There is some new data on the war to protect enterprise data. Neither of these data points are they types of "big data" that you are used to, but that does not mean they are less important. The new data refers to a significantly important set of user-behavior statistics that is set apart from the fashionable analytic statistics driving the current data-scientist hype. In fact, most analytic departments tend to try and remove this specific set of usage data from any and all reports they generate. This hated chunk of analytic data refers to the "non-human traffic" create by "scrapers" who come to web pages not for the feature-functionality of a site, but for the gold within the site (i.e., the data and content).

Big Data Part 1

The Jury Is In. Many of us knew it all along. Science has caught up to the enlightened few and shown that reasonably regulated marketplaces are the best way to combat illegal piracy of data and content. I've chosen not to say "the only way", because you can try the old fashioned ways of protection like detecting automated scripts, content honey-pots and digital watermarking. The funny thing about these other ways is this -- they don't actually work. That's right folks! Newton's third law of motion wins again. "When one body exerts a force on a second body, the second body simultaneously exerts a force equal in magnitude and opposite in direction to that of the first body."

The corporate IT departments, security teams, lawyers and external security vendors have met their match; Scrapers. Scrapers are people who make a living writing automated scripts that go to websites and scrape data and content out of the HTML and store it for use in another website. The scrapers are so brazen that they openly sell their services out in the open marketplace -- because after all, writing a script is not illegal, using it in violation of a website's terms of service is; and that's the problem of the guy who hired the scraper to harvest the data. Scrapers are so good at what they do, they are better than LeBron James. You not only can't stop them, you can't even hope to contain them because of basic supply demand behaviors. Attempts to suppress the supply without meaningful attempts to satisfy or stem demand create black markets because the profit incentive is too good to refuse.

  • In a recent study commissioned by Spotify, efforts to reduce piracy through controlling distribution (called 'artist holdout') ended up having the reverse of the intended effect. In an admittedly small sample size, Spotify notes that the artists who engage in 'artist holdouts' sold 1 song per 1 song illegally downloaded. The artists who released on Spotify at the same time as iTunes sold 4 tracks for every one illegally downloaded.

There is hope. The big data shows us that there is another way:

  • In Norway, piracy of multiple media types has plummeted. Per global market research firm, Ipsos, piracy of music has dropped by 83% in under 4 years and piracy of movies and TV shows dropped 50%. While the exact cause is still a subject of debate between those who want to wage an intellectual war on the value of copyrights in our society, there is a curious correlation (backed up by survey data of downloaders) between the drop in piracy and the presence of legitimate and reasonable offers for purchased downloading.

Big Data Part 2

If you are in the web business and think this is not your problem, you would be wrong. If you are creating data, features or content, this is your problem. If you are marketing data, features or content, this is your problem. The data, features and content on your site are gold and people are lining up to make money off them. Some would have you believe that legal mechanisms and other deterrents are the "right" way to handle this because stealing the intellectual property of others is "wrong" and should be combatted.

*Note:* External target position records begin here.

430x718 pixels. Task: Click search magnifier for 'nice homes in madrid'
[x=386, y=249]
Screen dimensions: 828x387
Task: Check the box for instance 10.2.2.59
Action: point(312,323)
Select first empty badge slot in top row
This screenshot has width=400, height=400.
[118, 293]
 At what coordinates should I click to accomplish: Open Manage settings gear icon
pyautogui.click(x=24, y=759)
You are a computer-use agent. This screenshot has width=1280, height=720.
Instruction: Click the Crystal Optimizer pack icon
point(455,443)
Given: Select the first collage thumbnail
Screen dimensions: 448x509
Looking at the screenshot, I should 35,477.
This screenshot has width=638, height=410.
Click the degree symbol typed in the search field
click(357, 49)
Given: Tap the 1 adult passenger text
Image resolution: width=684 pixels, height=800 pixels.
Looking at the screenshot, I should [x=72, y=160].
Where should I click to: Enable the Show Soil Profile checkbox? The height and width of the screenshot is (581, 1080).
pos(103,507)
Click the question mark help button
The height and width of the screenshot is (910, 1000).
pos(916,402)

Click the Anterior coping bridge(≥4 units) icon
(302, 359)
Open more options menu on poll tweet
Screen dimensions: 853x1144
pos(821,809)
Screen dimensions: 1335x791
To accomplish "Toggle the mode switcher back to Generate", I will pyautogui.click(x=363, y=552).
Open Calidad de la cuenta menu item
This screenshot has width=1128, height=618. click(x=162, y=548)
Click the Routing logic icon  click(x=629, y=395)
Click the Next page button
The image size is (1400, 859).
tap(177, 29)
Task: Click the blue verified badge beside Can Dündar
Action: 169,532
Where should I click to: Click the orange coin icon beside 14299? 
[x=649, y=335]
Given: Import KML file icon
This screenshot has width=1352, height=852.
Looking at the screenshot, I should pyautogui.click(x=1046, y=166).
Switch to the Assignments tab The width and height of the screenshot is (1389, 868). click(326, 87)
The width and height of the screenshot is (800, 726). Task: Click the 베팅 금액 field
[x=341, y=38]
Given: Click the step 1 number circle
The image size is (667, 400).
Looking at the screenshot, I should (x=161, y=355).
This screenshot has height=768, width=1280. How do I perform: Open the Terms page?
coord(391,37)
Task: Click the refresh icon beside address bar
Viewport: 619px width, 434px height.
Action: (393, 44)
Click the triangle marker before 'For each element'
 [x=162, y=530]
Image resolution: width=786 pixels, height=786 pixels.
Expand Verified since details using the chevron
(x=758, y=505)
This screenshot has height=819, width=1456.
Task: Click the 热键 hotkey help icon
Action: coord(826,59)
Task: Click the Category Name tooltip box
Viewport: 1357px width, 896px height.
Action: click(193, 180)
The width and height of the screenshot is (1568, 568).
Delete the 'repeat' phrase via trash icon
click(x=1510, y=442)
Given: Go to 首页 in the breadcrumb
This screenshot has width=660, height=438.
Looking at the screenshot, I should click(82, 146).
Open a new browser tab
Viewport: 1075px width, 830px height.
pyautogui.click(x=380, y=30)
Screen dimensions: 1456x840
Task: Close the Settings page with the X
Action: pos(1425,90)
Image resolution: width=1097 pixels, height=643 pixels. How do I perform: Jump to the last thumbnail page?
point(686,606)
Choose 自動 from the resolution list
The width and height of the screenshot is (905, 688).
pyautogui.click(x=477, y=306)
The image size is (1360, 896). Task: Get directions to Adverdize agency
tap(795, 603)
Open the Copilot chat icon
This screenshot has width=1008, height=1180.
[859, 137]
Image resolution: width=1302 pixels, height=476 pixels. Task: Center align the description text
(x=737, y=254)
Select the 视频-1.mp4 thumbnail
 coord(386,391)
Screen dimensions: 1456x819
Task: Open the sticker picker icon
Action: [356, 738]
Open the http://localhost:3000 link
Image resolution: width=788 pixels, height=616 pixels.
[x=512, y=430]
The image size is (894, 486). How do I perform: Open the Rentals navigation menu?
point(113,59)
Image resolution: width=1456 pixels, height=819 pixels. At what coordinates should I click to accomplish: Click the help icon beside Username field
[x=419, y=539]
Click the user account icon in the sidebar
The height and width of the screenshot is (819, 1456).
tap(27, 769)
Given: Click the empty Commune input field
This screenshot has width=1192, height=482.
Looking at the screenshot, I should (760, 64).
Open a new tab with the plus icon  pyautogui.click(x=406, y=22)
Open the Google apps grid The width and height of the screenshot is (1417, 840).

Others, claim that intellectual property and copyright law is a "wrong" concept that needs to be abolished. A third group chooses to ask and then answer a different question -- "How much would you pay to stop 90% of the piracy of your data and content in 2 years or less?" Before you answer that, let me ask a different question. "How about you allow me to pay you for the privilege of stopping it?"

Learning Opportunities

This is the business model of legitimate access to copyrighted material (e.g., netflix, amazon, hulu, iTunes, Spotify, rdio, apigee, mashery, etc.). It took the music industry so long to catch on to this that the value of the music file (e.g., the price that people are willing to pay) plummeted in the social consciousness. The film and television industry leaned something from the fall the music industry and responded before things got out of hand.

Protection Vs. Leverage

Some of the data and content providers on the internet have learned from this and have opened public APIs with paid options for partners who want to leverage their content. Others are trying to hold on and protect their rights. There is no telling when the tipping point will be just yet, but the data would suggest that one is coming.

This whole debate seems out of control when you remember that the point to creating and marketing the data and the content was to serve a purpose and to make money and now the IT security and legal departments want everyone to believe that rather than profiting from the controlled and governed licensing of data and content in a way that furthers the company's purpose, the "right" thing to do is to spend time, money and effort to inhibit the usage and proliferation of the data that drives the company's purpose.

The choice is yours: Would you rather profit from your data or pay to protect it?